■ **TASK LIST**
[1] Reproduce the blog post below verbatim, from its first line to its last.
[2] Find each line in the rows that includes the string "width", and copy those lines.

■ **SOURCE TEXT**
October Blog Series: Saving Time & Energy
Insights From: Jamie Bracewell (Edgewater Fullscope, Director of Marketing)
Organizations continue to swim in a sea of data. When it comes to ERP upgrades, having control of your data, and determining what you really need to upgrade and what you don't, can be the difference in a smooth ride or a hair-pulling experience.
Thanks to Gina Pabalan, director of Customer Support and Optimization Services (CSO) at Edgewater Fullscope for taking us through the possible perils and considerations. In her session, Think Twice Before Upgrading Historical Data to AX 2012, she started by clarifying the definition of historical data as any closed transaction for inventory, production orders etc. It does not include master data, summary data or any open transactions.

■ **RECORDS SUPPLIED**

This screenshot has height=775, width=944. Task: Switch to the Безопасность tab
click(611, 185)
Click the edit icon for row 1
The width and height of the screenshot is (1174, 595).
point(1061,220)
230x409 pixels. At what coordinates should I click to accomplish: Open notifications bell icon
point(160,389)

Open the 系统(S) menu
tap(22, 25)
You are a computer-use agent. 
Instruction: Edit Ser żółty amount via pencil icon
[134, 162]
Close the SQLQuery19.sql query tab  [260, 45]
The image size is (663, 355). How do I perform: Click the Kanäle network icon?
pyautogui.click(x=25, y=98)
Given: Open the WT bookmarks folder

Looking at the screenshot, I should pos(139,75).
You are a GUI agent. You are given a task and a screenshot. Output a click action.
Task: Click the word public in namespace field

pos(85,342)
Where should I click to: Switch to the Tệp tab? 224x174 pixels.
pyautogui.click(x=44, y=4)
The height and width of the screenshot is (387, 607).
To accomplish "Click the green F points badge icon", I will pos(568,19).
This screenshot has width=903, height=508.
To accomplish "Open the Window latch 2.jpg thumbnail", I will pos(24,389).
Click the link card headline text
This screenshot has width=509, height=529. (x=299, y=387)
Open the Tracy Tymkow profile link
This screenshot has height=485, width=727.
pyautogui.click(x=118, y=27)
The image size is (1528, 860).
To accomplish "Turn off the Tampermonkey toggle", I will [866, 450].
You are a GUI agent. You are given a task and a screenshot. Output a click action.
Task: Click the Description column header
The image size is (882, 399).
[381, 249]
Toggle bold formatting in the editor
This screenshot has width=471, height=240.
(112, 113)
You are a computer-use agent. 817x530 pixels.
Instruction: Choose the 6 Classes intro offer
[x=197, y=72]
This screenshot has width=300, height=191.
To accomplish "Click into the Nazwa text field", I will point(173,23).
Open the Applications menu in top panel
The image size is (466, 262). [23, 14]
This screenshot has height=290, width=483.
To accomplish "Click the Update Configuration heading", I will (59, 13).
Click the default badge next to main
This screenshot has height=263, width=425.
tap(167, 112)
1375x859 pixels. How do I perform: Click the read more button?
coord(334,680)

■ **TASK-BY-TASK ANSWERS**
[1]
October Blog Series: Saving Time & Energy
Insights From: Jamie Bracewell (Edgewater Fullscope, Director of Marketing)
Organizations continue to swim in a sea of data. When it comes to ERP upgrades, having control of your data, and determining what you really need to upgrade and what you don't, can be the difference in a smooth ride or a hair-pulling experience.
Thanks to Gina Pabalan, director of Customer Support and Optimization Services (CSO) at Edgewater Fullscope for taking us through the possible perils and considerations. In her session, Think Twice Before Upgrading Historical Data to AX 2012, she started by clarifying the definition of historical data as any closed transaction for inventory, production orders etc. It does not include master data, summary data or any open transactions.

[2]
This screenshot has height=775, width=944. Task: Switch to the Безопасность tab
The width and height of the screenshot is (1174, 595).
The height and width of the screenshot is (387, 607).
This screenshot has width=903, height=508.
This screenshot has width=509, height=529. (x=299, y=387)
This screenshot has height=485, width=727.
This screenshot has width=471, height=240.
This screenshot has width=300, height=191.
This screenshot has height=290, width=483.
This screenshot has height=263, width=425.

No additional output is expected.